Sobre o futuro, quer emagrecer, fazer plástica no nariz, lipo nos quadris e aumentar os seios.

Sobre o passado, costuma dizer que nasceu e se criou por aquelas bandas mesmo.

 

   

  [ em memória de José de Alencar ]

 

 

 

 

poema descarado
silvana guimarães

Quando nasci, um anjo gaiato

desses que andam perdidos na vida

cochichou segredos ao meu ouvido e disse: Vai!

 

Todo sábado tem sol,

todo domingo tem missa,

toda segunda tem preguiça,

todo dia eu tenho saudade.

 

Meus olhos são verdes porque era o destino deles:

com o tempo ficaram cruéis e traiçoeiros.

Pra que tantos olhos, respondem minhas pernas cansadas.

Porém minha alma

não pergunta nada.

 

Matilde, míope, atrás das lentes

carimba, grampeia e despacha.

Fala mais do que pobre na chuva.

Sonha em ganhar na loteria

30 anos atrás das lentes e do balcão da repartição.

 

Deus me fez forte pra poder tropeçar,

mas não me contou por que a melancia

tem tanto caroço.

 

Mundo mundo mais pequeno,

se eu me chamasse Marieta

seria uma bela rima e só.

Mundo mundo mais pequeno,

meu coração, um grão de milho.

 

Eu fui. E vou te dizer:

poeta é quem

atira pedra na lua

e depois vai buscar.

 

[de um poema de Carlos Drummond de Andrade]

 

  

 

 

2 contos
tati skor

pelada

 

A mão pequena e lisa, como que regida por um frenesi musical, não parava de ir e vir, ora ao doce receptáculo, ora aos lábios. Cá e lá. Lá e cá.

 

A língua ousava estender-se, acompanhando o ritmo surdo, procurando nuances de sabor em cada gota caçada com indizível prazer.

 

Dedos trabalhavam leves, umedecendo-se no líquido viscoso, trazendo-os à boca que, gulosa, os sugava sem nenhum decoro.

 

Os últimos e insistentes movimentos de cabeça denunciavam o final, um êxtase de sabor que jamais se desfaria em reminiscências.

 

Bons tempos aqueles, "limpando" a tigela de compota da vovó, depois do futebol.

 

 

 

 

confissão

 

Digo de mim no embalo espiritual da cachaça — pois confessar assim o é, mesmo que nenhuma gota se haja sorvido: uma erupção que vem e queima por dentro, cinzenta fumaça sem cigarro, transe sem terreiro.

 

Sobem desejos ardentes, lembranças voláteis clamando por luz.

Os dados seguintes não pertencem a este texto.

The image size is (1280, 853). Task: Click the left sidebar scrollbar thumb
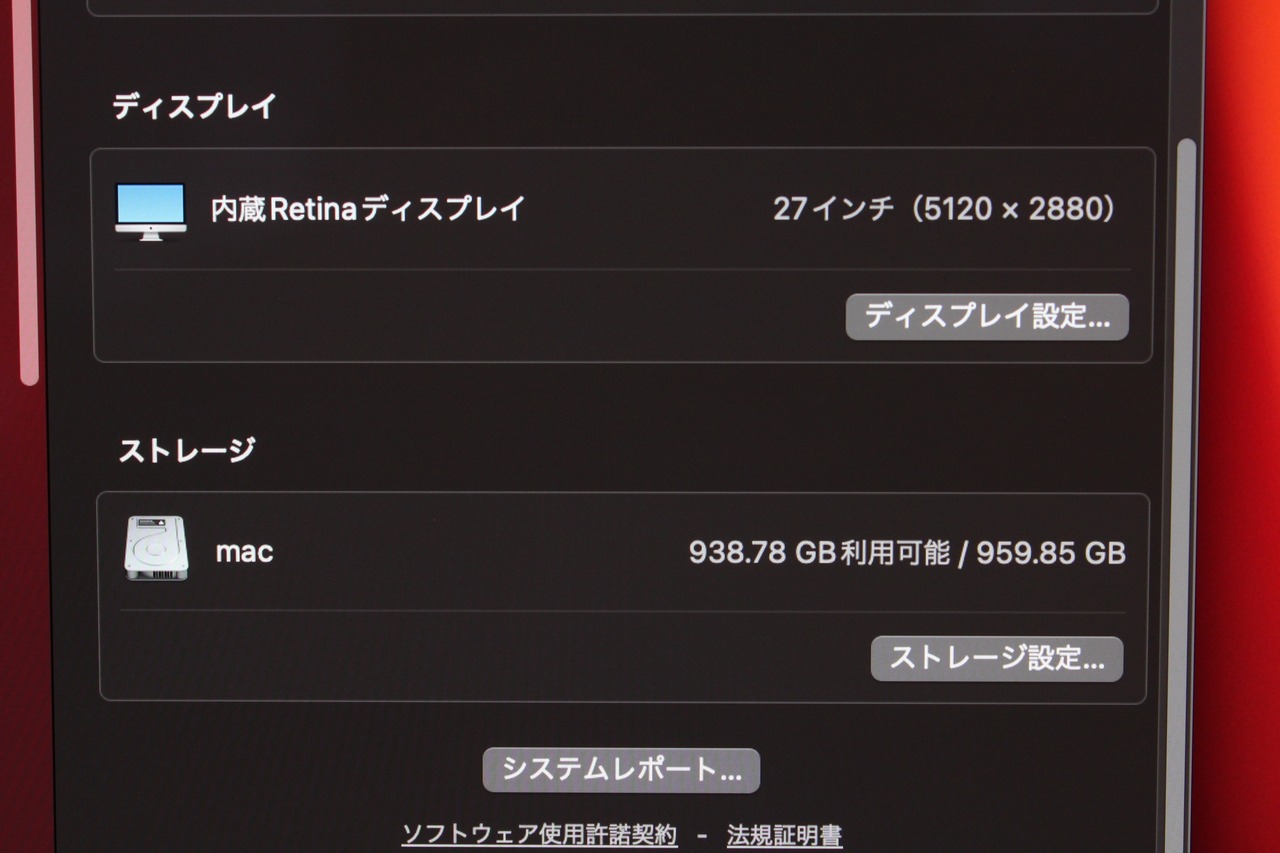click(x=28, y=190)
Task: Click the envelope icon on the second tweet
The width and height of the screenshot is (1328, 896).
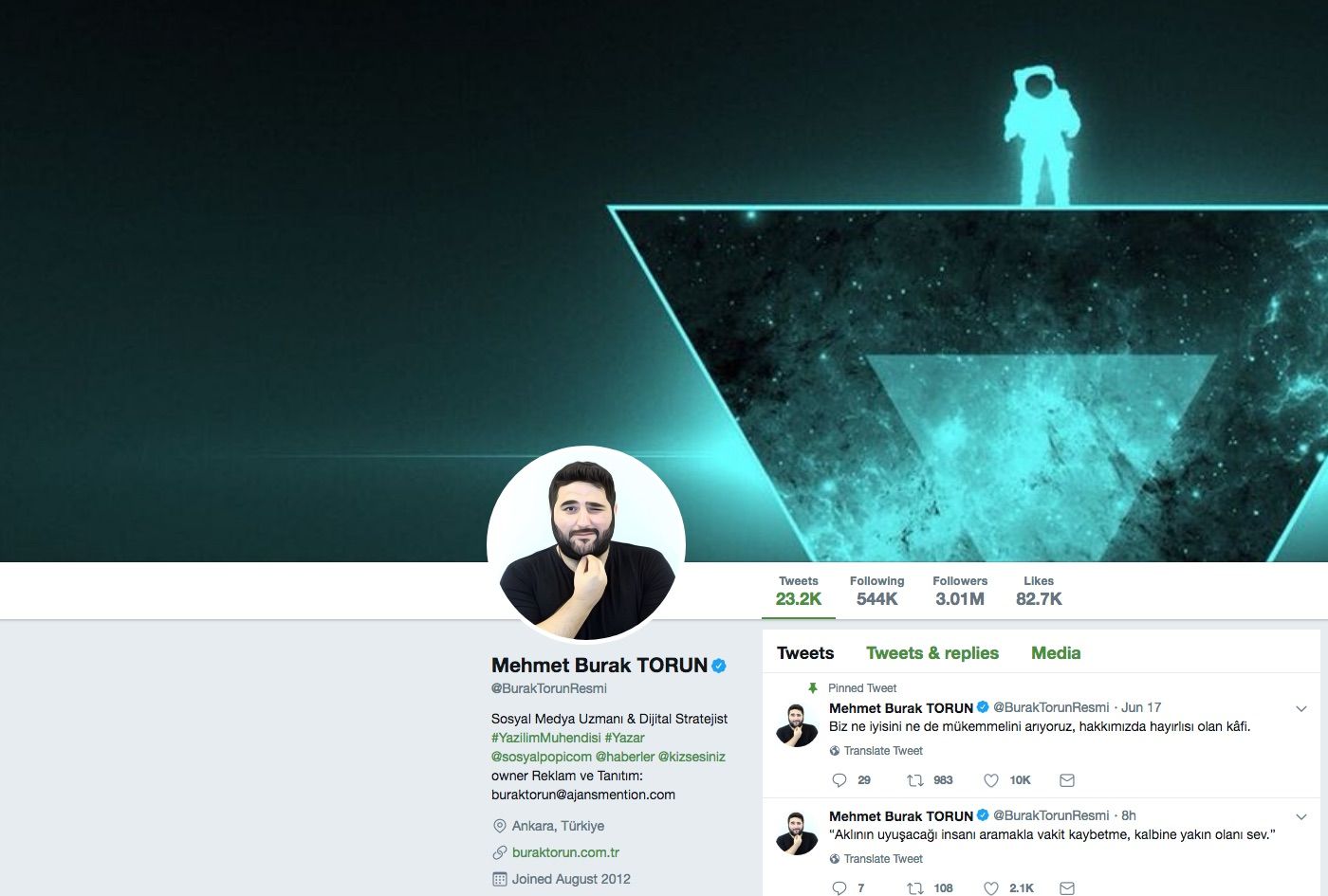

Minha vertigem mil vezes aumenta, o raciocínio não se sustenta, a garganta se irrita, a língua sem freios vomita e o ouvinte engole em gozo toda essa fita.

 

Difícil falar de mim como de outros que invejo, de pintar-se com as emoções do dia, as belezas da tarde, os desejos da noite e os terrores da madrugada. Por mais que me solte, não há coisa que mais revolte do que me saber num jogo sem regras, sem réguas, sem tréguas. Não temo a vontade, adoro auditório, realizo ousadias e me aprazem valentias.

 

Mas também sei ser mais eu, sendo apenas o que sou. Tenho amor e paixão, cama e colchão, uma janela para o espaço. De lá espio e voo, até aqui soo, faço o que digo e digo o que faço. Sou quem sou, sou quem arranha e morde, sou tirana e torpe, sou santa e profana: mulher aranha.